Bidding is expected to begin this week on a highly-coveted downtown property owned by the City of Raleigh.
The Raleigh City Council on Tuesday will consider accepting a $3.08 million offer for properties at 301 Hillsborough Street and 320 W. Morgan Street, which the city put up for sale more than a year ago.
The Lundy Group, a Raleigh-based developer, made the offer in February 2014. The review process took months because city staff requested to rezone the properties, which the council did in May.
The 1.2-acre site is currently a surface parking lot for Campbell University Law School.
Never miss a local story.
The city’s acceptance of The Lundy Group’s bid doesn’t guarantee a transaction.
By law, the city must advertise its acceptance of the bid in local media. Once it does, interested parties have a 10-day period to submit higher offers for the land. The city can then accept another offer, so long as it’s a certain percentage higher than the previous bid.
Raleigh can continue accepting bids and re-advertising the properties for 10-day periods as long as developers continue to submit higher bids.
The process could go on weeks or months, said Jim Greene, assistant city manager for economic development.
“There has been a lot of interest on this property,” said Greene, who declined to identify interested parties.
The city could advertise the bid by the end of the week if the council accepts it on Tuesday, he added.
By accepting Lundy’s offer, “We’re honoring the first bid on the property,” he said.
Lundy wants to build a tower with “residential over commercial over retail with some structured parking,” said Jim Baker, the company’s founder.
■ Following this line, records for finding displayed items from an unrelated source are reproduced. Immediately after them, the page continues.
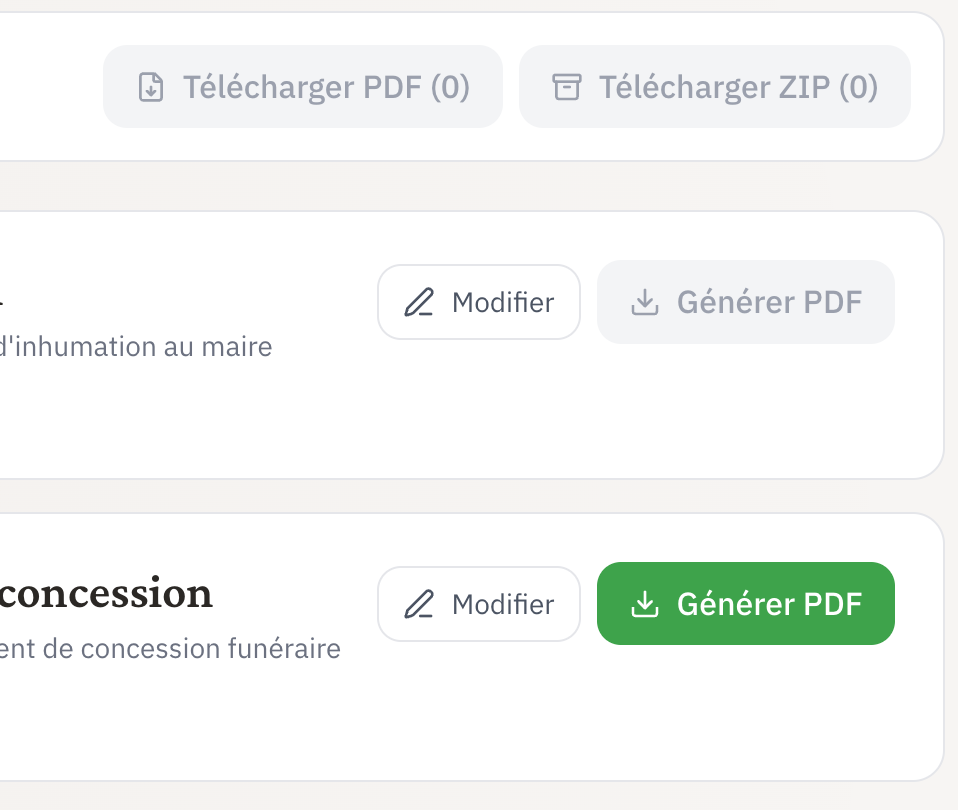Click the "de concession funéraire" description text
Viewport: 958px width, 810px height.
(170, 649)
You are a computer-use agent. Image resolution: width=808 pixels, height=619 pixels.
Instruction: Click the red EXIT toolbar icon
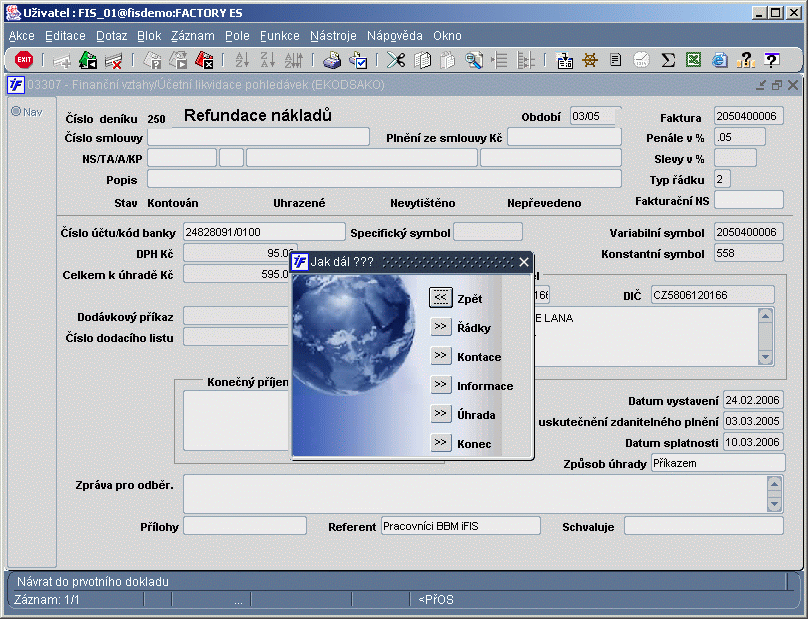[24, 60]
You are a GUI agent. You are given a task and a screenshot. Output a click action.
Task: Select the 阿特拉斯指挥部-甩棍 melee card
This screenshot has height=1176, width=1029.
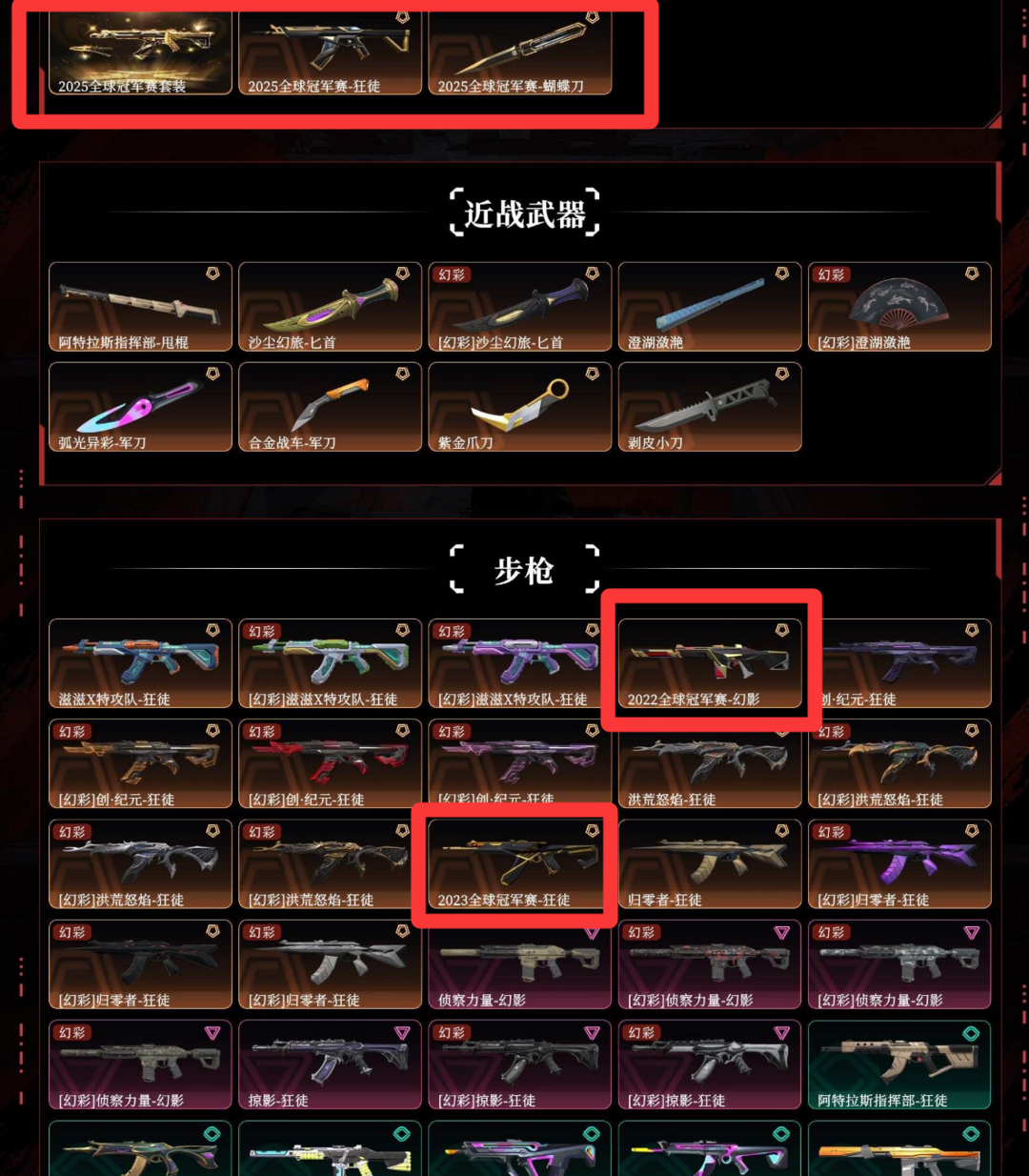pyautogui.click(x=140, y=307)
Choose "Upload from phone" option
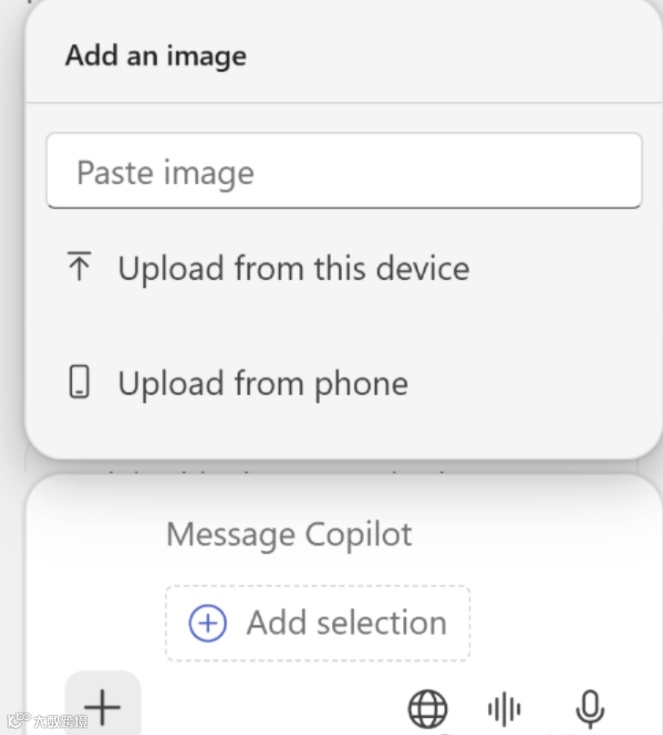 tap(262, 383)
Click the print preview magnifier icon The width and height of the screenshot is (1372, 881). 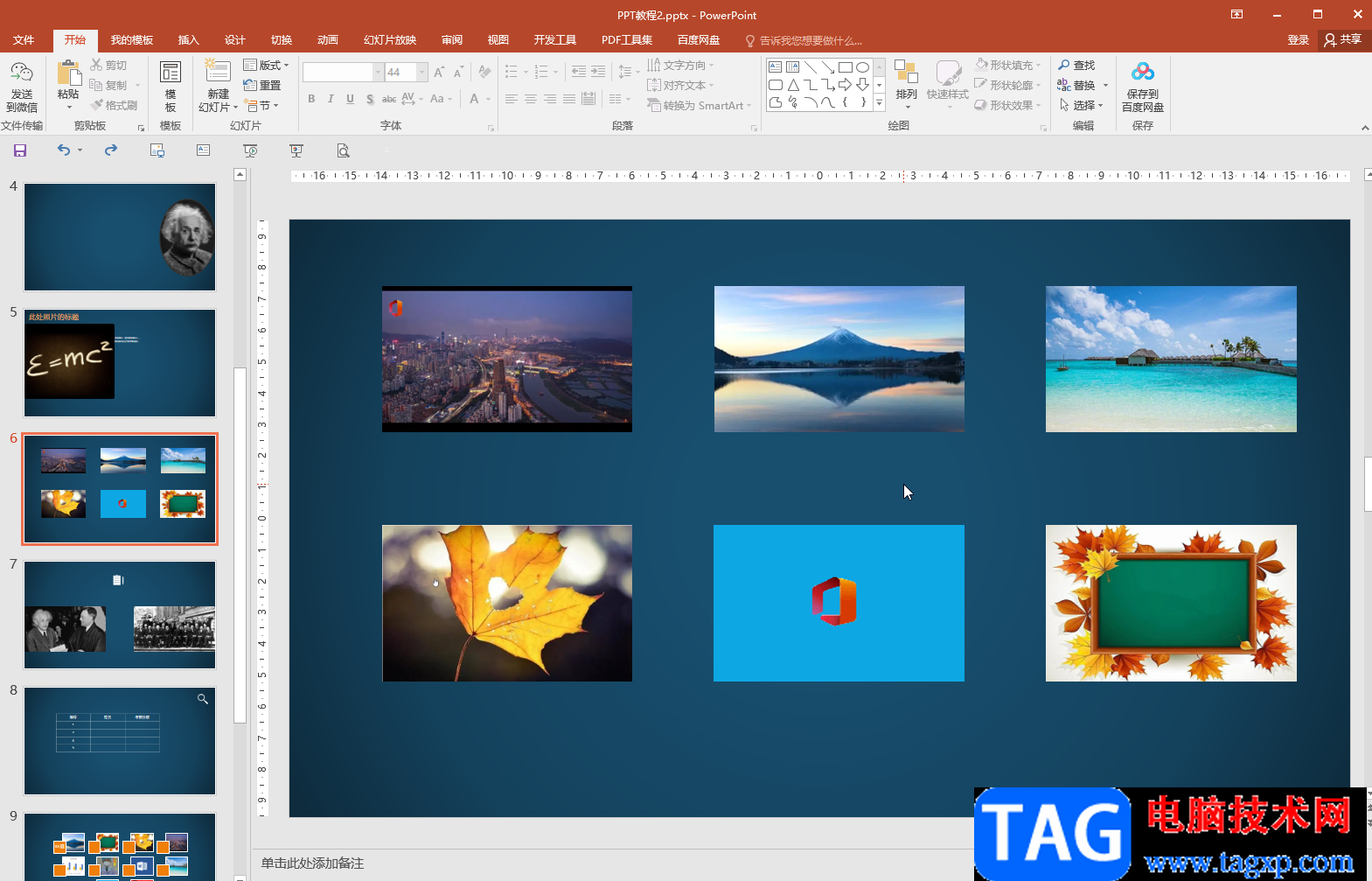[x=343, y=150]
Lundy’s general plans fit within the current zoning, he said.
The properties are zoned as DX-20, which allows for an array of uses – apartments, retail, hotels, office space, a grocery store – and buildings as tall as 20 stories. Other details of the Lundy plan, such as the building’s height, depend on how much the company ends up spending on the land, Baker said.
“It would be absolutely wonderful to end up at our initial offer,” Baker said. “I have no idea what to expect. We’re going to just have to enjoy the process.”
The tax value of the land is $3 million.
“I fully expect there to be bids that exceed that,” Greene said.
The city acquired the land from Reynolds Co. in 2009 after the developer’s plans for a combination condominium, office and retail building stalled following the financial crisis.